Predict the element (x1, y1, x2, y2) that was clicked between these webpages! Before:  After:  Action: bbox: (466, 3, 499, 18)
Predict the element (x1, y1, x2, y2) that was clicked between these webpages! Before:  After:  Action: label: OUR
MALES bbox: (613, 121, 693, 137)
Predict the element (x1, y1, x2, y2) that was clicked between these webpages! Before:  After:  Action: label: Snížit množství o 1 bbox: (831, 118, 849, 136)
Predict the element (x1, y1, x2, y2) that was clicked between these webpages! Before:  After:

* * * * * * *

Task details: Convert the rows above into a numbered list, one item per row, leaving out any blank lines.

Answer for the task:
1. Predict the element (x1, y1, x2, y2) that was clicked between these webpages! Before:  After:  Action: bbox: (466, 3, 499, 18)
2. Predict the element (x1, y1, x2, y2) that was clicked between these webpages! Before:  After:  Action: label: OUR
3. MALES bbox: (613, 121, 693, 137)
4. Predict the element (x1, y1, x2, y2) that was clicked between these webpages! Before:  After:  Action: label: Snížit množství o 1 bbox: (831, 118, 849, 136)
5. Predict the element (x1, y1, x2, y2) that was clicked between these webpages! Before:  After:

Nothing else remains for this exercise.